I suddenly realized that things had just been bumped up a notch and that I was about to receive more than a switching if I remained on my current course. As Hank Williams sang, I saw the light. All I could do was to say, “Okay, okay. I’ll go get them.” And so I did. That’s why I am alive today to be writing about it.

Daddy and I used to go to Pocahontas County several times during the fall of the year. We usually camped by ourselves, but we sometimes stayed with Bill Acord and his son Fred.

During one scouting trip in September, Daddy and Fred Acord walked up a hollow to look for animals and to see how much food the animals had to eat. Fred’s son Larry and I stayed at the car with Bill. Bill rolled his own Prince Albert cigarettes. He offered his tobacco to Larry and me. I didn’t do a very good job of rolling my cigarette, but I smoked it anyhow. I think I was thirteen at the time.

Fast forward about a month. Daddy and I had driven to Pocahontas County. Bill Acord had established a camp and was planning to stay for about six weeks. He had enough room for Daddy and me to sleep in his tent. My cot was close to the tent door. I woke up the next morning as Bill was putting some wood into his stove. I could see and hear Daddy snoring on a cot farther back in the tent. I guess I wanted to impress Bill with my reckless disregard for the fact that Daddy was so close. For some reason, I told Bill that I was going to go outside and “take a smoke”. That’s what I did. I smoked a Winston cigarette.

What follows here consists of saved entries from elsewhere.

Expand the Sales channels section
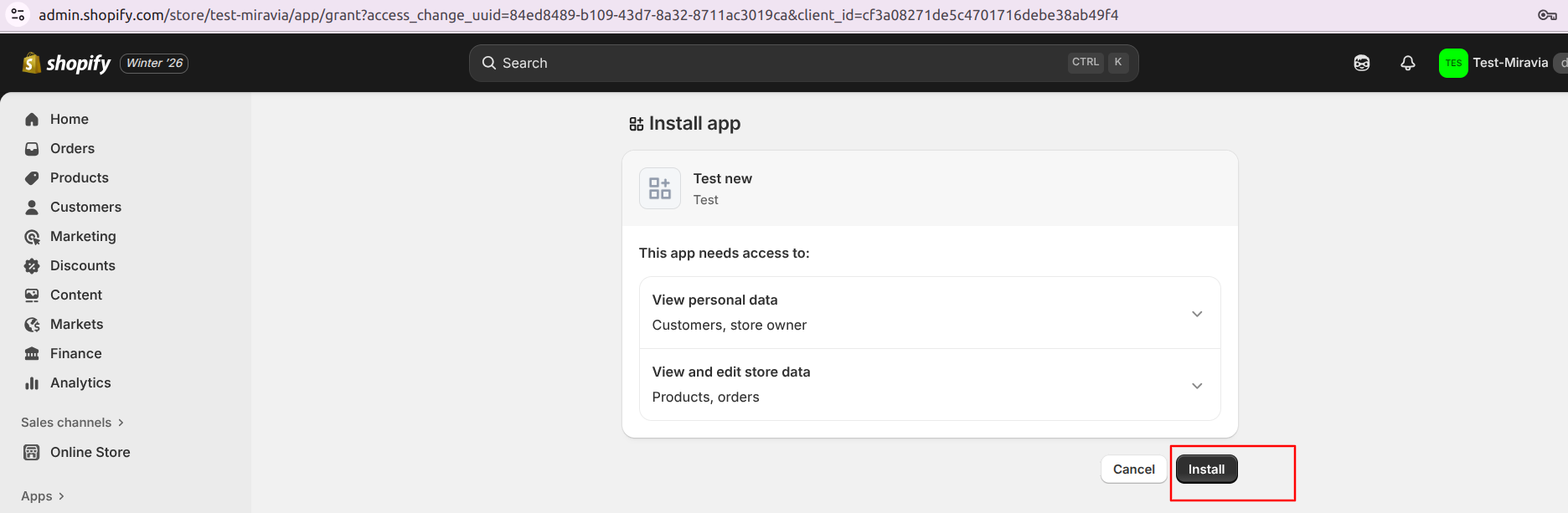 click(73, 423)
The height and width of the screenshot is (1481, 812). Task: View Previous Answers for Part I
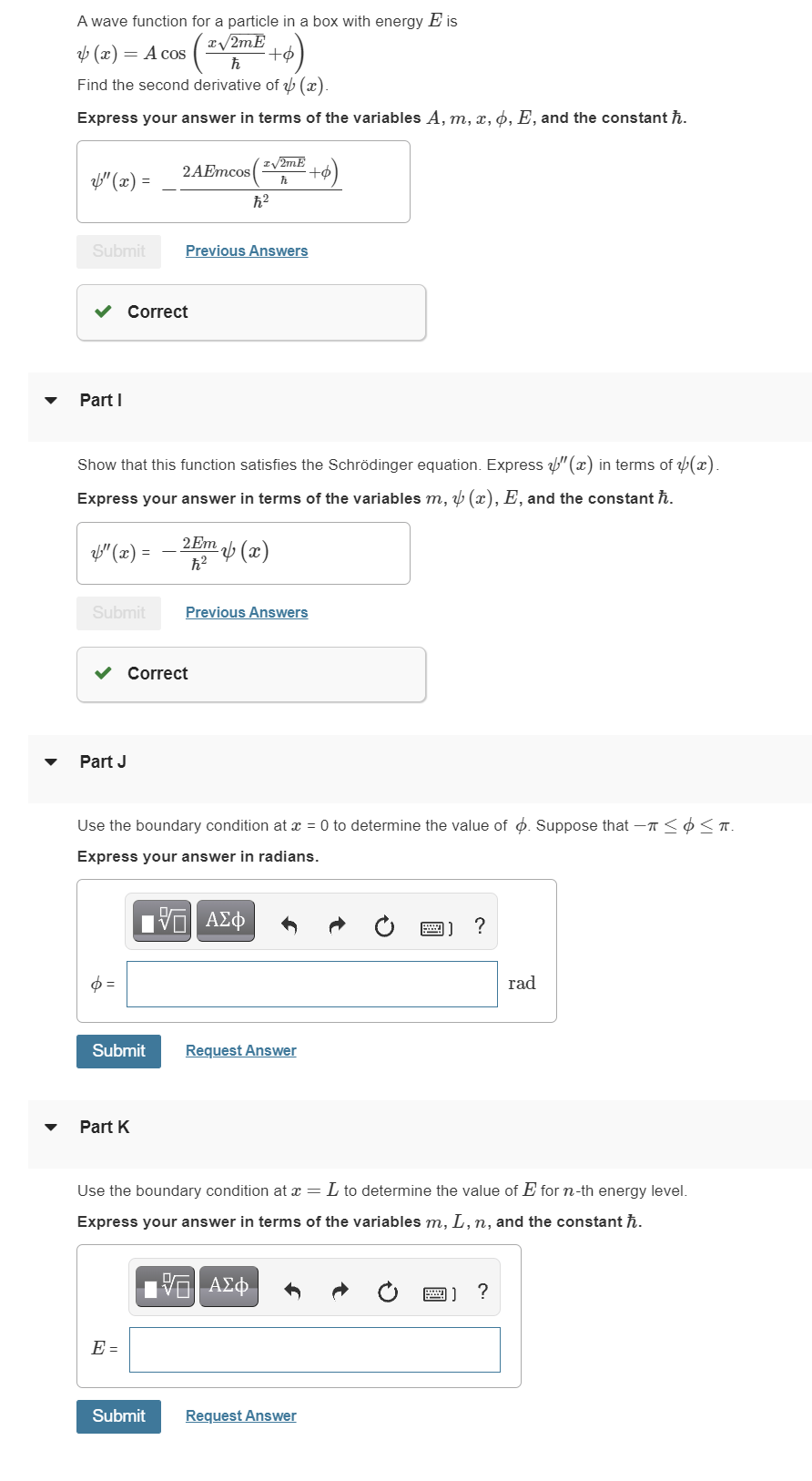click(247, 613)
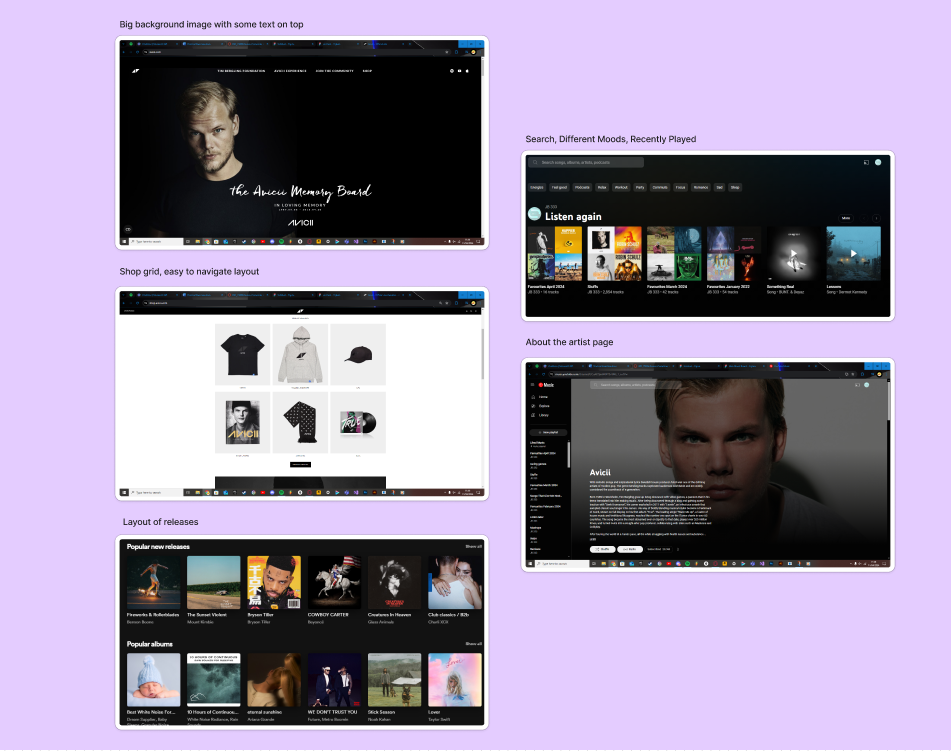This screenshot has height=751, width=951.
Task: Click the black t-shirt product in shop grid
Action: [242, 352]
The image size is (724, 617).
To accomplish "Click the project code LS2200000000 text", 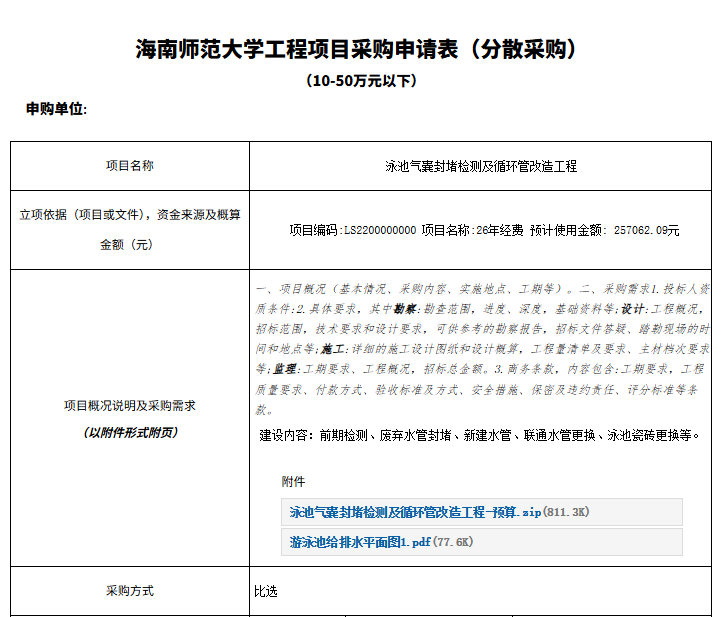I will [x=379, y=230].
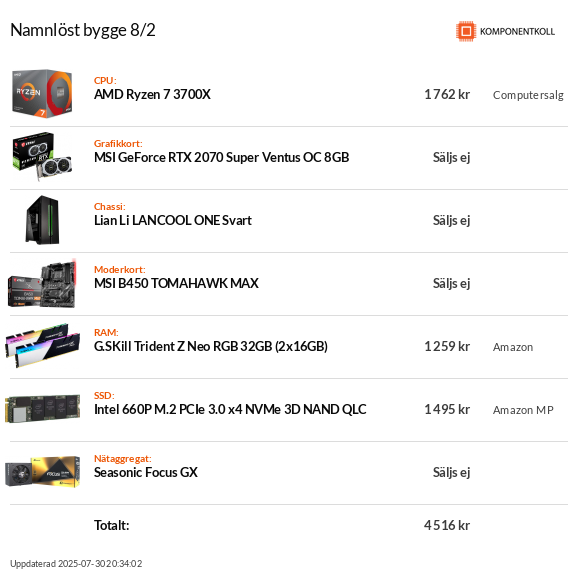Click Intel 660P M.2 PCIe NVMe title

[230, 409]
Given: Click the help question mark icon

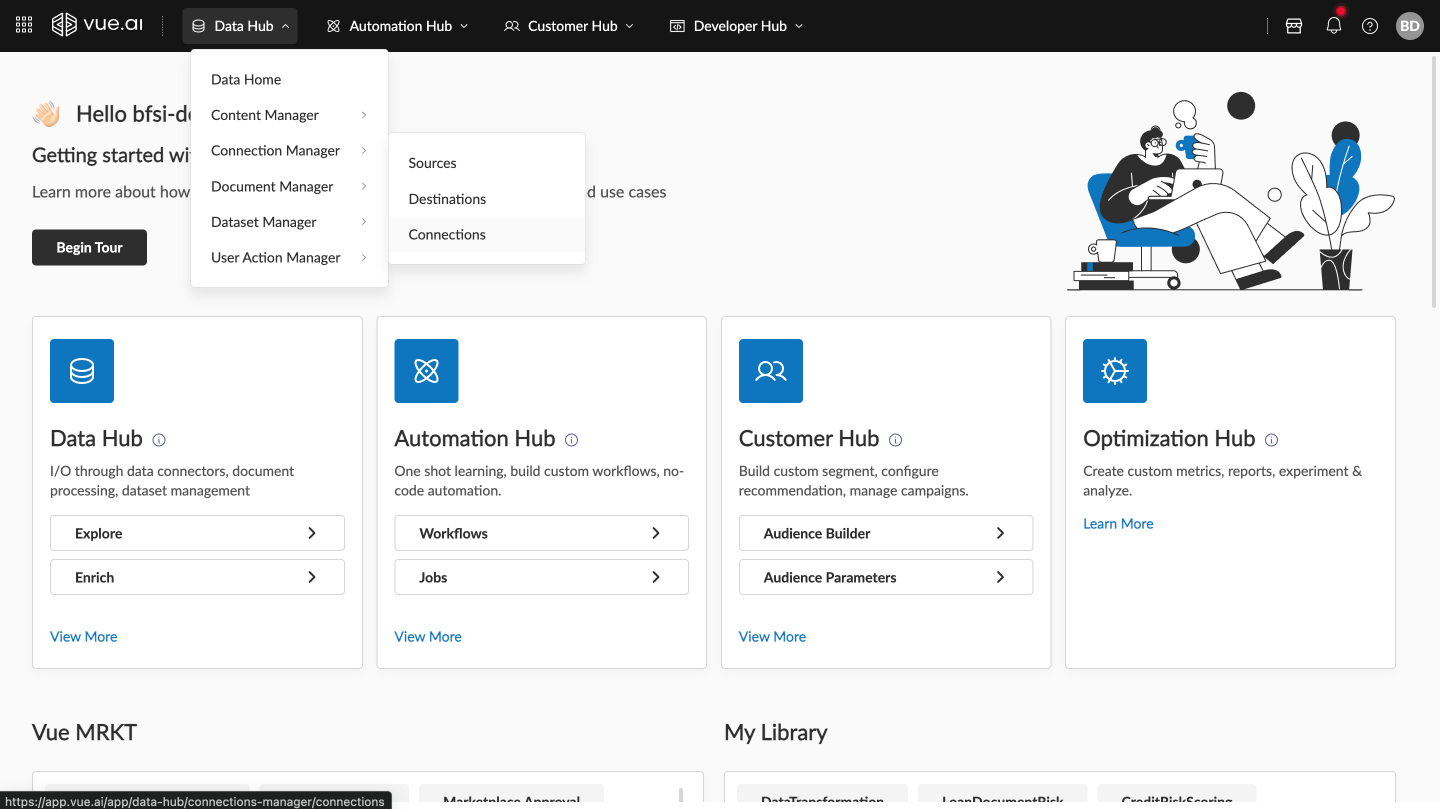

About twelve or fourteen hours later, Daddy and I were back in the woods coon hunting. We had stopped to listen for the dogs and to rest. From out of the blue, Daddy asked, “What did you tell Bill this morning?”

The blood in my veins suddenly froze. He had not been asleep after all. My brain searched for a believable lie. The only thing I could think of was “I told him I was going to pee.”

Daddy response was a simple “Oh.”

Neither of us spoke for what seemed to be five years. I was lying. He knew I was lying. I knew he knew I was lying. I felt bad about it. I couldn’t think of any way to untell my lie.

For a large part of my childhood, I could not be trusted to tell the truth, especially if I thought the truth would bring punishment. The lies usually were not believed by my parents, so I usually didn’t gain anything by lying.

I wanted a bicycle for Christmas when I was about nine or ten years old. We children went to bed, eager to awaken the next morning and see what Santa had brought us. By that time, I knew who Santa really was. I woke up at about 3:30 am. I decided to quietly see if Santa had brought me a bicycle. I tiptoed out of our bedroom, through the living room, and into the “parlor” where the Christmas tree was. There, in the dim moonlight, I could see the outline of a bicycle. I fondled it for a few minutes and went back to bed.

When the proper time came for us to get up, I tried to act surprised that I had got a bicycle. Later, as we ate breakfast, Daddy asked me if I had got up during the night. I wish I had answered “yes”, but I didn’t. As I was saying the word “no”, I knew Daddy had been awake and had probably watched me fondle the bicycle in the moonlight.